As more people in towns and rural areas shop online, firms are localising and training AI tools for cultural nuances

artificial intelligence, Technology, ecommerce, Startups
AI is reshaping ecommerce: from delivering fresh produce and personalised recommendations to resolving queries in Indian languages
Peerzada AbrarUdisha Srivastav
5 min read Last Updated : Apr 13 2025 | 9:22 PM IST
Srikant Sree Ram, director of Amazon Fresh India, stood in a farm in Mahabaleshwar, a hill town in Maharashtra’s Satara district, watching as freshly picked white strawberries made their way to a collection centre nearby. A farmer told visitors that the strawberries are supplied exclusively to Amazon Fresh customers in Pune and Mumbai.
 
As Amazon Fresh, the ecommerce giant’s platform for daily grocery needs, expands to 170 Indian towns and cities, seasonal produce like Alphonso mangoes of Ratnagiri and onions from Nashik are being sourced directly from farmers. What ties the company’s services — procurement to delivery — together is a supply chain powered by artificial intelligence (AI) and machine learning (ML). 
 
AI is reshaping ecommerce: from delivering fresh produce and personalised recommendations to resolving queries in Indian languages. Firms are using AI to improve customer and seller experience, convert queries to sales, and streamline services.
 
Amazon has formed a team of agronomists that gives advice on improving farm yields and quality. ML and computer vision algorithms streamline supply chain processes, and identify defects in fruits and vegetables, reducing waste. It uses ML to give farmers information about their crops, including detecting infestations through its Kisan app. A farm produce undergoes a four-step quality check at collection centres before being sent to processing facilities. 
 
“We've built our operations with a deep appreciation for India's scale and diversity, integrating AI and ML across every touchpoint of our business,” said Rajeev Rastogi, vice-president of machine learning at Amazon. “What excites me most is how these technologies work together to solve distinctly Indian challenges while setting new benchmarks for operational excellence globally.”
 
GenAI for customers
 
Amazon uses generative AI (GenAI) to summarise customer reviews into insights like ‘battery life’ or ‘ease of use’, allowing customers to quickly decide about a product. Customers can tap a highlight to view related reviews, streamlining decision-making.
 
As AI helps ecommerce firms in groceries and farm produces, it is shaping online fashion too. Myntra’s technology helped the Walmart-owned digital fashion retailer to engage with millions of new customers who use features like MyFashionGPT, My Stylist and Maya.
 
MyFashionGPT, powered by ChatGPT, the wildly popular chatbot of OpenAI, helps customers search for clothes and accessories through natural language prompts based on occasions, moods, and celebrity styles. My Stylist, allows users to upload outfit images and receive personalised styling recommendations.

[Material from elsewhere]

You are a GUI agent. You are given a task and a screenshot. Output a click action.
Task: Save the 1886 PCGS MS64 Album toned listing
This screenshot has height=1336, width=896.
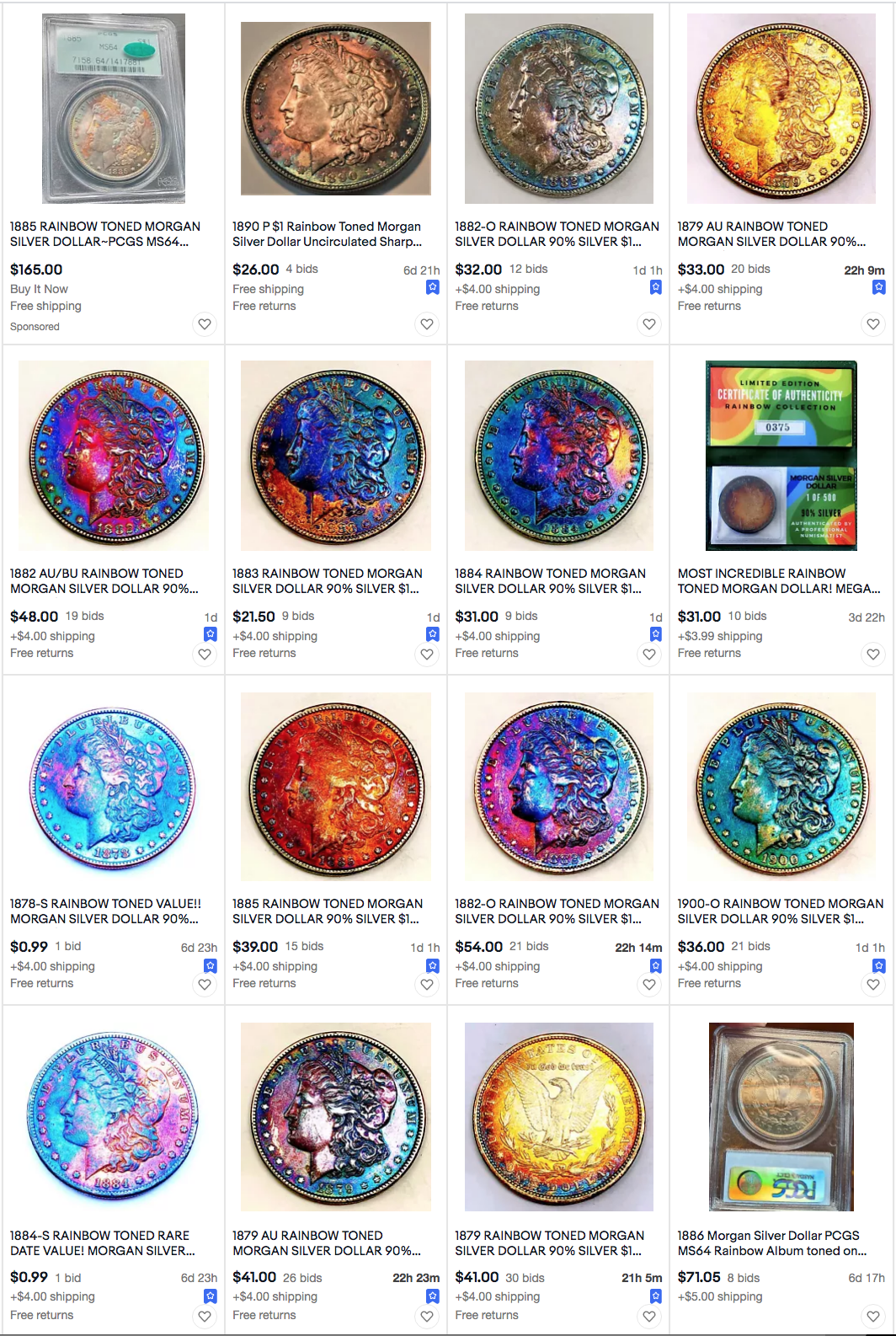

Maya enables natural language conversations to simplify shopping and “reduce decision fatigue”, according to Myntra.
 
The company’s Virtual Try-On feature lets users try multiple beauty products, like for eyes, face or lips, simultaneously from their devices. The feature has increased customer conversion rates two-fold, said Myntra.
 
“There are many exciting and unsolved problems across a wide range of functions such as customer support, catalogue, design and search that can be streamlined with AI,” said Lakshminarayan Swaminathan, head of product management and design at Myntra. 
 
The Indian ecommerce market is expected to be worth $325 billion by 2030, growing at a compound annual growth rate of 21 per cent, according to a report by Federation of Indian Chambers of Commerce and Industry and Deloitte. 
 
Diverse needs
 
What makes Indian ecommerce’s AI adoption remarkable is its complexity: models are being trained not just on users’ browsing behaviour and purchase history, but also on the country’s vast linguistic and cultural diversity. As more people in towns and rural areas shop online, companies are localising AI tools to speak the language — literally — of India’s next billion internet users.
 
Ecommerce firm Meesho launched India’s first multilingual GenAI-powered voice bot that offers personalised, human-like assistance in multiple languages. As 80 per cent of Meesho’s users are in Tier-II and smaller cities, the bot is meant for working efficiently on basic smartphones and in noisy places. The bot can distinguish between casual affirmations (like “ji” or “okay”) and genuine interruptions.
 
Separately, the company’s GenAI-driven customer support assists customers in six Indian languages. It resolves about 90 per cent of user queries at one-fifth the cost, achieving higher scores in customer satisfaction compared to human agents, according to Meesho’s 2023-2024 annual report.
 
Quick-commerce firm Zepto uses data science and ML for forecasting demand, acquiring customers, pricing, advertisements, delivery partner allocation, customer support and other work. 
 
“By deeply personalising these systems for individual customers, we've achieved remarkable improvements in both customer satisfaction and business profitability,” said Nikhil Mittal, chief technology officer, Zepto.
 
Ecommerce firm Snapdeal said AI has helped it to improve delivery timeline prediction and courier allocation. "We have been able to resolve over 30 per cent of our customer queries using chatbots,” said a Snapdeal spokesperson. 
 
The next frontier is agentic ecommerce where AI agents will make autonomous purchasing decisions for buyers and sellers, according to a report by investment firm Prosus published in collaboration with data platform Dealroom.co.
 
“AI adoption is no longer optional — it's imperative. Companies leveraging AI are accelerating their relevance to consumers, enhancing personalisation, and driving unprecedented growth,” said Fabricio Bloisi, chief executive officer of Prosus Group, in the report.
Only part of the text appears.